Eight in 10 college students experience frequent periods of stress, according to The American Institute of Stress, with university healthcare providers reporting that stress is the fourth most common mental health issue that students face today.
One way to relieve the tension in your life is to do yoga. There are several good yoga poses for stress, but this practice offers additional benefits as well.
Benefits of Yoga
Johns Hopkins shares that yoga is good for both your physical and mental health. Physically, developing a regular yoga practice helps improve your strength, balance, and flexibility. It even promotes greater heart health and can improve your sleep quality. If you have a chronic pain condition, such as low back pain or arthritis, yoga can help with that as well.
The mental health benefits of yoga include brighter moods, higher levels of energy, and better stress management—the latter of which is what we are going to focus on here. What are some of the most effective yoga poses for stress when trying to balance your college studies with all your other home and work obligations?
7 Best Yoga Poses for Stress in College Students
Keep in mind when doing these yoga poses for stress that it’s important to use proper form. This can help you get maximum benefits while also avoiding injury. Once you’re ready, here are a few poses that are relatively easy to do, making them beneficial for even the newest yoga practitioners.
- Corpse Pose (Savasana). Corpse pose looks a lot like you are playing dead, hence the name. To do it, lie on your back with your arms and legs extended out to the sides, and your head facing the ceiling. Close your eyes and breathe in and out slowly and smoothly. Relax your muscles progressively, starting at your head and working your way down your body. Stay in this pose until you’ve relaxed all muscle groups.

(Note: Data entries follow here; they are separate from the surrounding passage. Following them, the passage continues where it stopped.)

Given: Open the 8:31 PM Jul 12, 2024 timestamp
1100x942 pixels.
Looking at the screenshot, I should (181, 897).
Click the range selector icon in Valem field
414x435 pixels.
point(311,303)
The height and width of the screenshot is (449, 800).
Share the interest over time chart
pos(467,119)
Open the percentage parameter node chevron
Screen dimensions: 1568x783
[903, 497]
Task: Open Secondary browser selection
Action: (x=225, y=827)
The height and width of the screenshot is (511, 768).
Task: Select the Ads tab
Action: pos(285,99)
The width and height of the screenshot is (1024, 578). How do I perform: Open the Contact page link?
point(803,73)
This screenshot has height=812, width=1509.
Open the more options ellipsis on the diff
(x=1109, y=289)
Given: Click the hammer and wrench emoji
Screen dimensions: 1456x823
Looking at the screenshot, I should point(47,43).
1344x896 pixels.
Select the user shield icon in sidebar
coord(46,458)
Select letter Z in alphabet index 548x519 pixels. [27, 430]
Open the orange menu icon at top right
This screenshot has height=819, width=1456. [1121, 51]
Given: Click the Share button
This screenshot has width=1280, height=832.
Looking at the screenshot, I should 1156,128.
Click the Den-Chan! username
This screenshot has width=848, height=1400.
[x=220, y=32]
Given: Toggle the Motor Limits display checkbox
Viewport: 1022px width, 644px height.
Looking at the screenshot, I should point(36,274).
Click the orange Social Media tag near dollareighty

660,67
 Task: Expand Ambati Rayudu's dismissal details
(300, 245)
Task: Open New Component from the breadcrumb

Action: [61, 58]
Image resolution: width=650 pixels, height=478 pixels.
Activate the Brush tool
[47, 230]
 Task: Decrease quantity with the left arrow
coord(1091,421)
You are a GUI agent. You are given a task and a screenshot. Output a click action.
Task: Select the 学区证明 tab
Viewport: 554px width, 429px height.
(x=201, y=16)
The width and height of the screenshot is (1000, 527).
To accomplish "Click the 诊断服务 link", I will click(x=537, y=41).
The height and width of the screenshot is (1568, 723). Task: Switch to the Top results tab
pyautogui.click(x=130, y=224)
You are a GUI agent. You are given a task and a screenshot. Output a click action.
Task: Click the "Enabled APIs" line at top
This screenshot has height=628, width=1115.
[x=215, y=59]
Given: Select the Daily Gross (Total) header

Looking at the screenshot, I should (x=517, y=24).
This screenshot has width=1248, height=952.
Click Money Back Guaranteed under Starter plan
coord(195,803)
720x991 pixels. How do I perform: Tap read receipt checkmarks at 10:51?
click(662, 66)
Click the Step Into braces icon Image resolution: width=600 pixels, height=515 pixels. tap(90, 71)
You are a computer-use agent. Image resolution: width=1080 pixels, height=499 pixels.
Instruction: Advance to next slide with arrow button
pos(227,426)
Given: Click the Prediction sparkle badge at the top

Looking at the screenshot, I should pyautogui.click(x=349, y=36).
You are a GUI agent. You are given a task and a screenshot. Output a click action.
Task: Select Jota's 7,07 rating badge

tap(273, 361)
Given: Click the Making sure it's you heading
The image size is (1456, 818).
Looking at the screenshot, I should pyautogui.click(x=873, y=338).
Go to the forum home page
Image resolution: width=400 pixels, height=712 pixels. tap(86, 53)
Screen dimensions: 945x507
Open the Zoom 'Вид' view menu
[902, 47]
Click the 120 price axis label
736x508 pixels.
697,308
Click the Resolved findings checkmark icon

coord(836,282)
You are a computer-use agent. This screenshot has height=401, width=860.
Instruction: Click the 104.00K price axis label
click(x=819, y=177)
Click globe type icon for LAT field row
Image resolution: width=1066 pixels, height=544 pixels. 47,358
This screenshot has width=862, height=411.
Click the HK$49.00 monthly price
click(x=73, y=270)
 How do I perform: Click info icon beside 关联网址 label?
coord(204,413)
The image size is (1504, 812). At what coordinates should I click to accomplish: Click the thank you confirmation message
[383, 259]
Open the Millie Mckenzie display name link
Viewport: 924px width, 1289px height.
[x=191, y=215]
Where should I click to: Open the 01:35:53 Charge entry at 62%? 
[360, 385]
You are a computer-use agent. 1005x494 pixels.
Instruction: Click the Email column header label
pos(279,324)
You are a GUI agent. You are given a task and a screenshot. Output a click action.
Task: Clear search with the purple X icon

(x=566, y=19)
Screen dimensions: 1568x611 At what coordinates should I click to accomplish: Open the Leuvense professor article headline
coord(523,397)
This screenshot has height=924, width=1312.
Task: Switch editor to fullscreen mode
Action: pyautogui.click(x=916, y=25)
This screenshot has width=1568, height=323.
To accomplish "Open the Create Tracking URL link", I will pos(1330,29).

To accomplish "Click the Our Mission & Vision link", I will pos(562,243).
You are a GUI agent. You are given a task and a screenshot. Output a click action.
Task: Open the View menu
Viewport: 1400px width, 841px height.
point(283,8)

- Legs-up-the-Wall Pose (Viparita Karani). This is a beneficial yoga pose for stress because it calms you physically and mentally. To start, lie on your back and slide your buttocks toward the wall, extending your legs up the wall and raising your feet toward the ceiling. Stay in this position for two to five minutes and feel the stress slip away.
- Easy Pose (Sukhasana). This pose involves sitting with your legs crossed so each foot sits directly below the opposite knee. When in this position, keep your back straight and shoulders down and back. Take deep relaxing breaths for roughly 60 seconds. Do this yoga pose for stress, and you may notice that you feel less exhausted, and possibly even less anxious.
- Bridge Pose (Setu Bandha Sarvangasana). Bridge pose helps relieve anxiety and insomnia while making it easier to fight off fatigue. That makes it a good yoga pose for stress as these are some of its most common side effects. To do the Bridge pose, lie on your back with your knees bent and feet about hip-width apart. Your arms are at your side with your palms facing the floor. Inhale as you lift your hips toward the ceiling while pressing your shoulders down. Hold for six breaths, then return to the starting position.
- Child’s Pose (Balasana). This pose helps relax both the body and the mind, which is helpful when you’re feeling stressed. Kneel on a yoga mat or other cushioned surface, then sit back so your buttocks are resting on your heels. Bend forward at the hips and lean toward the floor as much as you comfortably can. If you’re able, bend until your chest is against your thighs and your forehead is against the floor. Breathe in and out six times, then return to the kneeling position.
- Cat Pose (Marjaryasana). If you tend to feel stress in your upper back and neck, this is a good yoga pose for you. Start by getting on your hands and knees. Exhale and round your back, as if pulling your belly button toward your spine. The top of your head should automatically point toward the floor. Hold for one or two seconds, then release. Do Cat pose six times.
- Standing Forward Fold Pose (Uttanasana). Because it helps ease fatigue, the Standing Forward Fold pose is a good yoga pose for stress. To start, stand with your back straight and reach toward the ceiling. Take a deep breath in and, as you exhale, bend forward slowly, keeping your knees bent slightly. If you can, place your palms against the floor. Breathe in and out six times, then return to the starting position.
Try one or all of these yoga poses for stress and see how you feel. Add them to your daily schedule to help keep your tension under control. And if you’re having trouble getting into the right form or position, ask a certified yoga instructor for help. You can find these fitness professionals locally as well as online.